Evangelii Gaudium, 100). Meskipun begitu, Yesus Kristus memanggil kita untuk
mengasihi dan berbuat baik. Hal ini berarti lebih dari sekadar mengabaikan
orang-orang yang menyakiti kita, atau berusaha menghindari berjumpa mereka.
Yesus memerintahkan kita untuk menunjukkan kemurahan hati yang aktif, tidak
pilih-pilih dan luar biasa terhadap orang-orang yang telah menyakiti kita.

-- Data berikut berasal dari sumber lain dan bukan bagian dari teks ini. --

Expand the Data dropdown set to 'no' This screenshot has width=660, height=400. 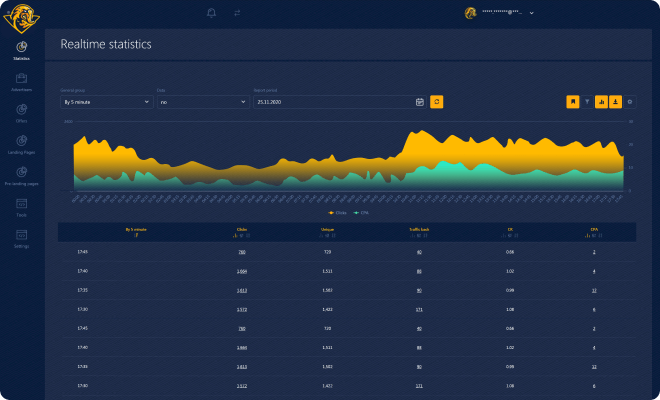click(202, 101)
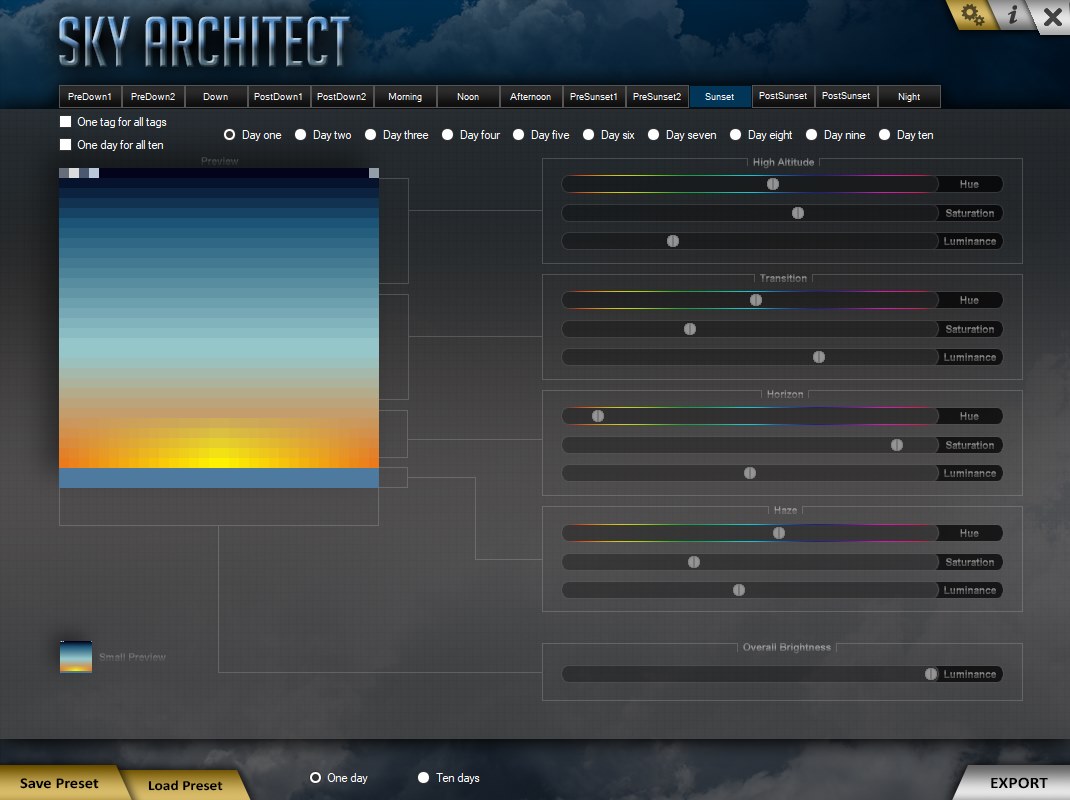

Yesus juga tidak berhenti di situ. Ia juga meminta kita untuk memberkati mereka
dan mendoakan mereka. Dengan kata lain, membicarakan mereka dengan kata-kata
berkat, dengan kata-kata kehidupan bukan kematian, mengucapkan nama mereka
bukan dalam penghinaan atau balas dendam, tetapi membangun ikatan baru yang
membawa kedamaian. Inilah patokan tinggi yang ditetapkan Sang Guru di hadapan
kita!
Dengan
mengundang kita untuk melakukan hal ini, Yesus ingin mengakhiri selamanya
praktek umum menjadi orang Kristiani namun hidup di bawah hukum balas dendam.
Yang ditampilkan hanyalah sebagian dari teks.